Do this:
Swap "virtual camera" for "streaming camera" in the lines between the one holding "You are a GUI" and the one holding "Viewport: 1933px width, 1153px height.", inclusive, and give back only those lines with nothing else changed.

[Start Task data]

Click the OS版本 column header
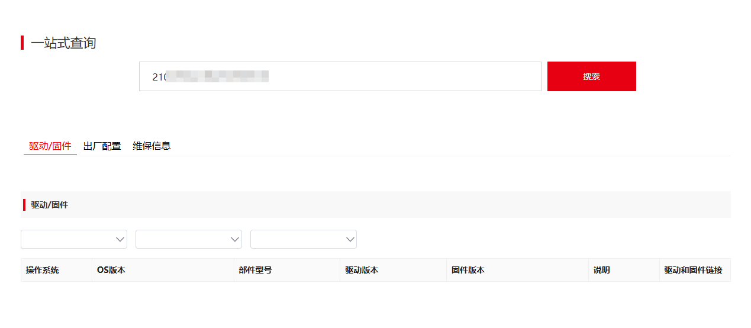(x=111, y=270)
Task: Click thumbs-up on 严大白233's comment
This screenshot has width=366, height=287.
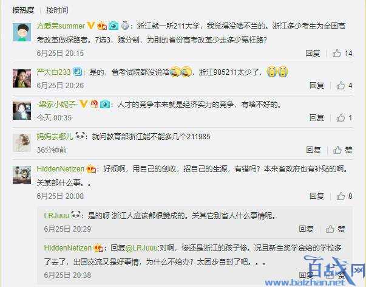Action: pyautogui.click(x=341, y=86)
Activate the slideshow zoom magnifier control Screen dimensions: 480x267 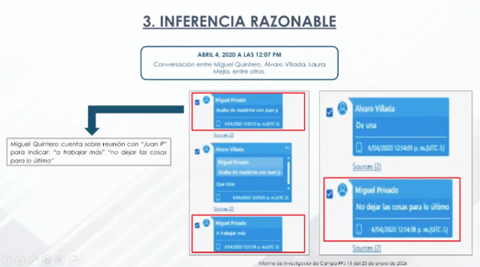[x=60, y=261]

[End Task data]
[Start Task data]

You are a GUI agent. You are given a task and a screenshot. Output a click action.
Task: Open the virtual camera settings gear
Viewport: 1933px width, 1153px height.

[End Task data]

Complete answer:
You are a GUI agent. You are given a task and a screenshot. Output a click action.
Task: Open the streaming camera settings gear
Viewport: 1933px width, 1153px height.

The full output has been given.